--- WHAT YOU ARE ASKED TO DO ---
Lines containing the word "tool" are the ones to copy from the records below.

(Stored data entries)
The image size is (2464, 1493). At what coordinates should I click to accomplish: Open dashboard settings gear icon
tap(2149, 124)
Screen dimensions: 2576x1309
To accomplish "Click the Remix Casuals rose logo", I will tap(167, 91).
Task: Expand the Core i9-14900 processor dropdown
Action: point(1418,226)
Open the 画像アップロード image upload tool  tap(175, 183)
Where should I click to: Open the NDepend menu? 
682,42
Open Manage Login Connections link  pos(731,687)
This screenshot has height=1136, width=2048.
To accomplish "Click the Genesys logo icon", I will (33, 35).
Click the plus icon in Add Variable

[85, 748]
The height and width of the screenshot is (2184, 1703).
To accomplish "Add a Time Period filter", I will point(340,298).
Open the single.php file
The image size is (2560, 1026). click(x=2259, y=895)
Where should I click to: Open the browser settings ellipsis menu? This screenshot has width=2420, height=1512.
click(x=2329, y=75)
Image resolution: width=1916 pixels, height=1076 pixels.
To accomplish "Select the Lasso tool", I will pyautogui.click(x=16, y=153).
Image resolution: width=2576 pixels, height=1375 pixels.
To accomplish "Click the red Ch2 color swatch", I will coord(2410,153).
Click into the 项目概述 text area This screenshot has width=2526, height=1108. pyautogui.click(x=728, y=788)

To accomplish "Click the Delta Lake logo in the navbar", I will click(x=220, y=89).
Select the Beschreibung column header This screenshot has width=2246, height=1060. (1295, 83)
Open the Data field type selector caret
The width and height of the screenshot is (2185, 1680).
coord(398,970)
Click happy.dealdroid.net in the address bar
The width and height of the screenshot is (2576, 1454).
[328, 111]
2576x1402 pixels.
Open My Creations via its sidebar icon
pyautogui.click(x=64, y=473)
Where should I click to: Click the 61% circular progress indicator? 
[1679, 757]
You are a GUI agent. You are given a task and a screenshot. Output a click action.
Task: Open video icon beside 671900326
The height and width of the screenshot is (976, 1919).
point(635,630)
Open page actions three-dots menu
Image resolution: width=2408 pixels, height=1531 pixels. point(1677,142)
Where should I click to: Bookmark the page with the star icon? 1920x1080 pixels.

--- FINISHED TASK ---
Open the 画像アップロード image upload tool  tap(175, 183)
To accomplish "Select the Lasso tool", I will pyautogui.click(x=16, y=153).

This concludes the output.